[UCCSC] Re: [UCI-Linux] RFC on RCS proposal for cheap, reliable storage

David Walker David.Walker at ucop.edu
Wed Jun 14 19:08:24 PDT 2006


Have you looked at SDSC's "grid bricks?"  I haven't heard much about it
personally, but I believe their goals are similar to yours.


On Wed, 2006-06-14 at 11:11 -0700, Dan Stromberg wrote:

> Hi Harry.
> What do the RAID's look like in your sizings below?  I could probably
> paper-and-pencil it based on the raw capacity and your figures, but it
> might be easier to just get it from you :)

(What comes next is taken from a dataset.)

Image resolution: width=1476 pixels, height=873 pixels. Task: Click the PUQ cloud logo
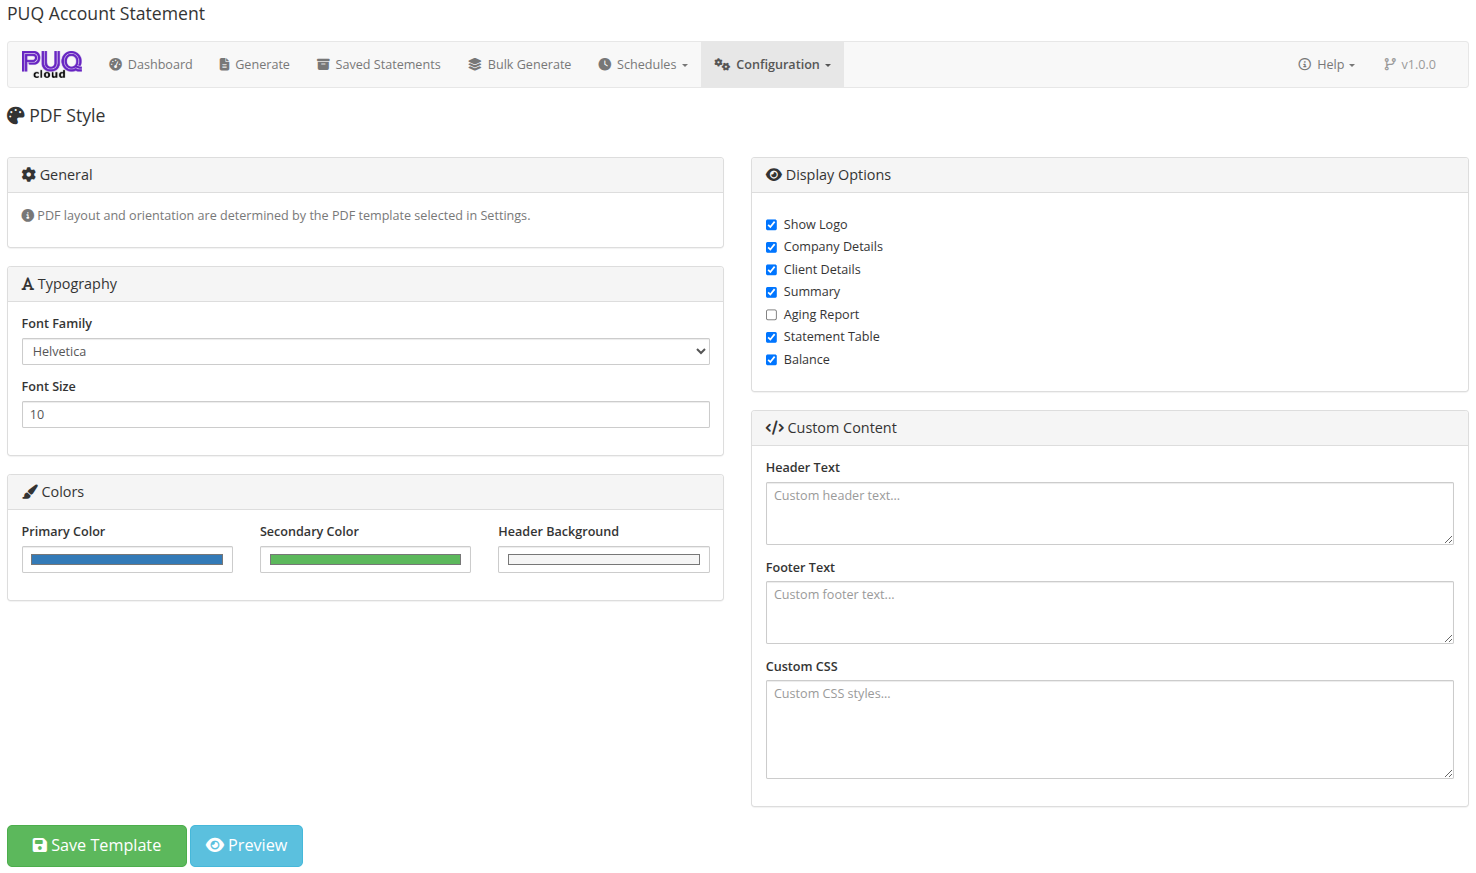[x=51, y=64]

> If it's a single RAID volume, that seems like a pretty aggressive ratio,
> even for RAID 6 with spares.
> If not, then there can be significant performance and/or storage
> penalties - EG, a RAID 5 of RAID 5's will slow down a good bit, and a
> RAID 10 will provide about half the raw storage.  A stripe or
> concatenation of RAID 5's might be pretty comfortable though...
> I like the idea of doing this sort of stuff with commodity hardware.

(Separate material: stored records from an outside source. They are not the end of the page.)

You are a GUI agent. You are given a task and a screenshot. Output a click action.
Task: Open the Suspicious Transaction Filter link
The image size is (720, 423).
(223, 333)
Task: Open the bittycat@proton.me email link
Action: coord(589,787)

> One needs to be especially careful though, in such a scenario, that
> things are as reliable as "needed" (each use has its own definition) if
> forgoing vendor support.
> Then there's the theoretical problem with RAID 5 (and I assume, RAID 6
> as well) that rewriting a data block + a suitable checksum isn't atomic
> at the block level.  Supposedly Sun's new "RAID Z" has such atomicity,
> but it seems to me it should be possible to journal the writes to get
> around this in RAID 5.  But I haven't heard of anyone actually doing it
> with RAID 5, and I suppose it's possible that a journaled filesystem
> overtop of the RAID might help with this.  Then again, it might not....

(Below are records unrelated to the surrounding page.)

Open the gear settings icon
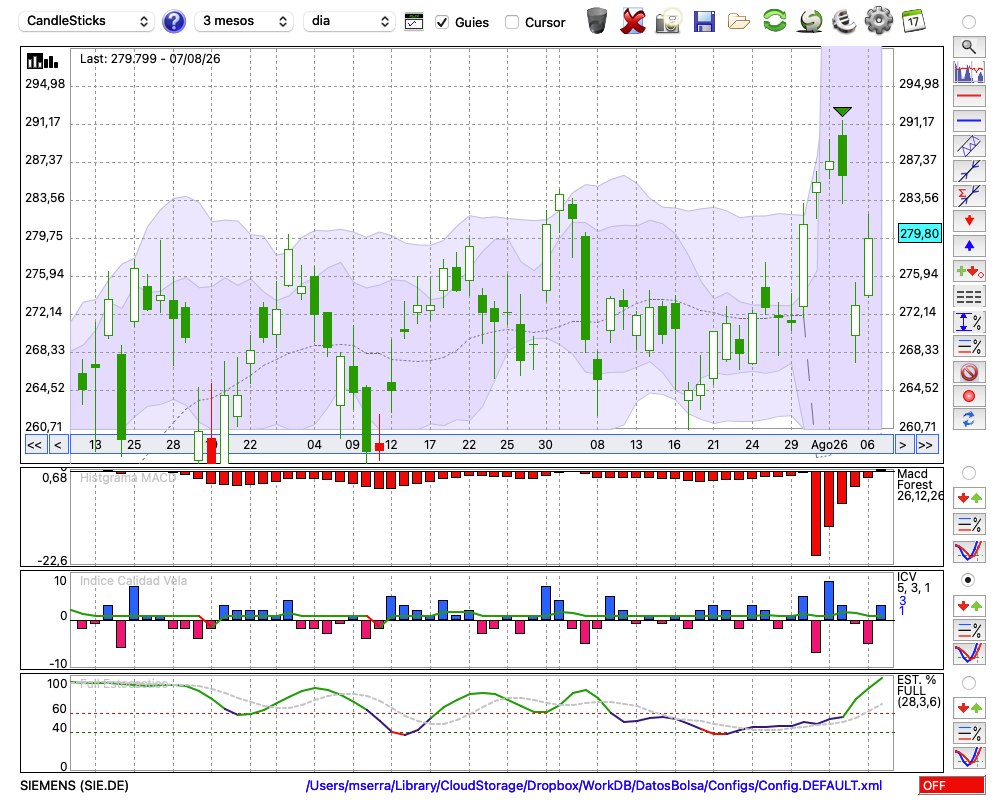 click(x=878, y=21)
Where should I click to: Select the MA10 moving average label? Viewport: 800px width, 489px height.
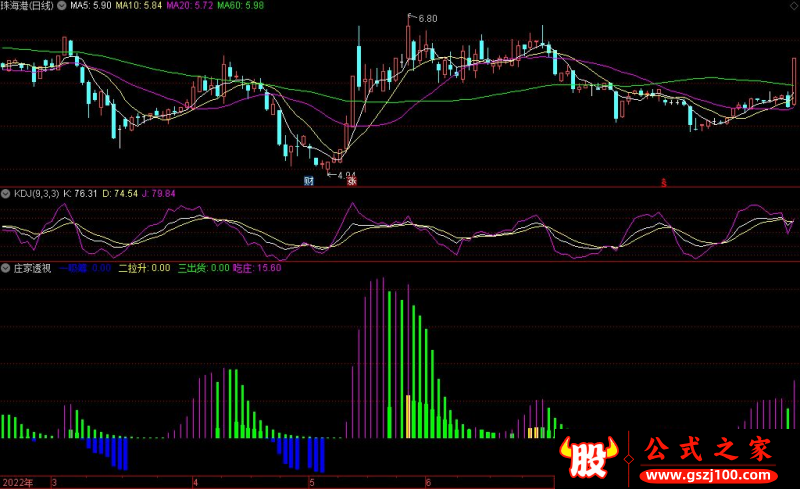coord(137,6)
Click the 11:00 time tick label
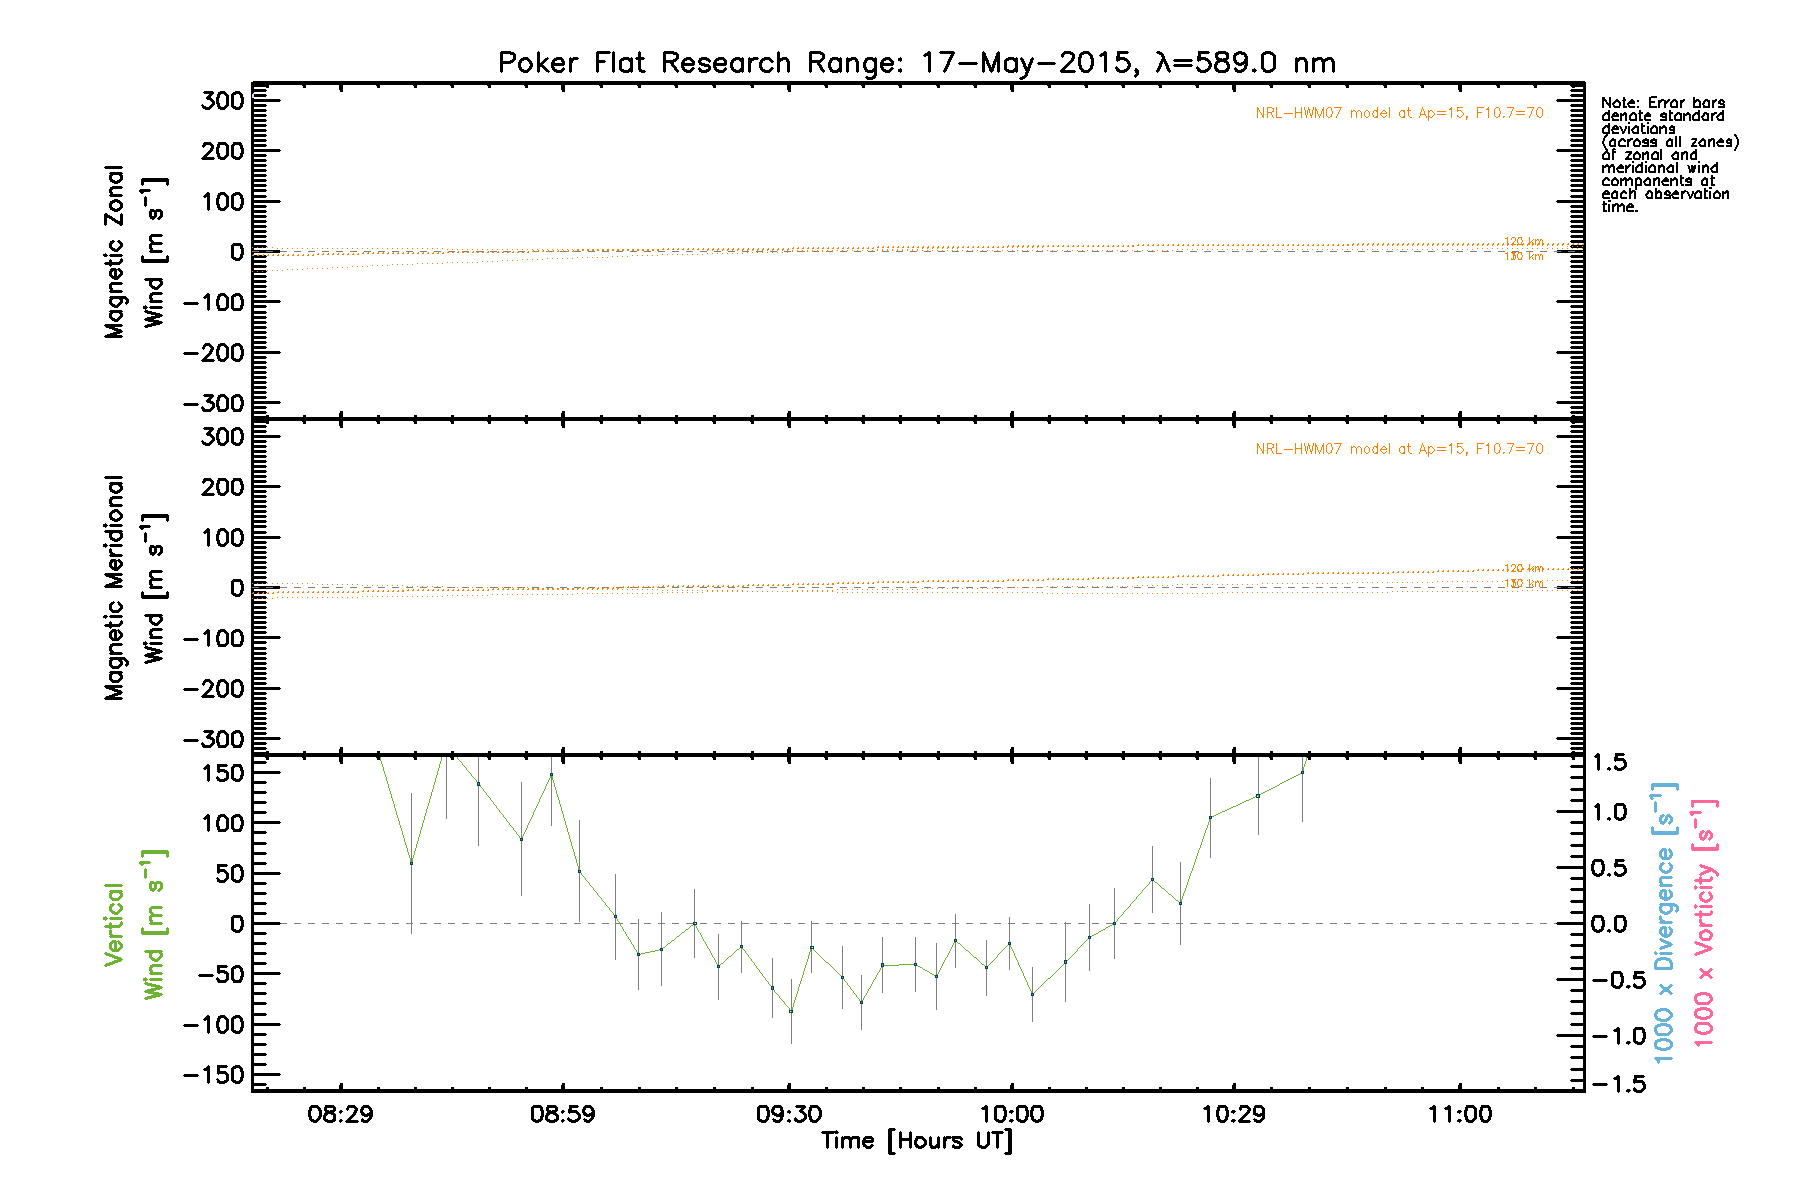Image resolution: width=1800 pixels, height=1200 pixels. coord(1460,1115)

> In fact, it "feels" like it wouldn't.
> You might find this of interest - it's just something I bookmarked a
> while back, not something I've looked at much:
> http://slashdot.org/palm/21/06/05/30/1453254_1.shtml .  It's based on
> FreeBSD.
> Supposedly xfs isn't good at ensuring integrity of metadata - I believe
> it was Ted T'so who suggested only using xfs for valuable data with a
> battery backup.  Recent version of reiserfs have a decidedly theoretical
> flavor to them, and IINM, it's proving difficult to get a newer Reiser
> into the mainline linux kernel.  However, I'm doing my home backups with
> an oldish Reiser, and it's been working well - I don't miss the fsck'ing
> with ext3 a bit.
> Supposedly EVMS and LVM both sit over top of the Linux Kernel's "Device
> Mapper" subsystem, and you can use EVMS to manage something configured
> with LVM, and vice versa, -but- supposedly EVMS may set some options
> that'll close the door to supporting LVM again on that set of volumes.
> I agree that BackupPC looks interesting.  I also see some promise in
> http://dcs.nac.uci.edu/~strombrg/plucker-urls/ .  Also unadorned rsync
> has an option for creating distinct trees with hardlinks, which creates
> something that feels like both a fullsave and an incremental, but has
> the storage space of a single fullsave and n incrementals, and when you
> remove "the fullsave", you could think of one of the incrementals as
> "becoming" the new fullsave - not sure how BackupPC relates to that, but
> rdiffweb appears to be more storage efficient than that.  IINM, rdiffweb
> stores full changes using rsync's binary diff'ing algorithm, while
> BackupPC let's rsync do the diff'ing for data in transit - but that's a
> pretty wild guess.  :)
> Good that you're staying below 16 terabytes on this - pretty sure you
> know that the rules change a bit at that point.
> IBRIX appears to be a very interesting way of aggregating a bunch of
> backend NAS's into a single, huge filesystem.
> Jacob Farmer's company (presented at Usenix, April 2005, about large
> storage systems), I've been told, allows him to give free lectures about
> large storage.  Here are my notes from the Usenix presentation:
> http://dcs.nac.uci.edu/~strombrg/Usenix-talk-Next-Generation-Storage-Networking.html
> Interesting stuff - thanks for taking the discussion relatively public.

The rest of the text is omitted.